Anisotropic Extended-Chain Polymer Nanocrystals

Christina Rank, Manuel Häußler, Patrick Rathenow, Michael King, Christoph Globisch, Christine Peter and Stefan Mecking Macromolecules 2019, 52, 6142-6148 DOI: 10.1021/acs.macromol.9b00986


As a concept for distinct shape polymer nanoparticles, nanoscale single crystals composed of a crystallizable chain with lyophilic end groups are explored. This differs from much studied block copolymer nanoparticles and nanostructures, in which the second (noncrystalline) blocks’ spacial demand impacts the overall structure and blurs the cores’ anisotropic shape. For precise C48 polyethylene telechelics X(CH2)46X (X = COOM+ or CH2SO3M+, with M+ = Na+, K+, or Cs+) as a relevant model system, a combined experimental and atomistic-level simulation study reveals them to form extended-chain, single-crystalline nanoparticles sandwiched by a layer of head groups. Their microscopic structure, order, and the resulting overall shape are decisively impacted by the mutual repulsion of the head groups, itself determined by the degree of ion pairing with the counterions and the size of the head groups.
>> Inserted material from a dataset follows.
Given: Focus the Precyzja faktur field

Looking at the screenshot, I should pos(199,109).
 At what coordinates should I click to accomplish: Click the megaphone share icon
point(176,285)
This leads to the bending of the chains at the lateral side of the crystal, preventing the particles from agglomeration, and to a chain tilt of the monolayer, thus reducing its thickness. By comparison, for a shorter analogue CsOOC(CH2)21COO Cs+, the attractive van der Waals interactions between the hydrocarbon chains are not sufficient to overcome the head group repulsion, resulting in nanoparticle break up. These insights are instrumental for understanding and designing anisotropic organic polymer particles exploiting the principles of polymer crystallinity, which are also predestined for particle assembly.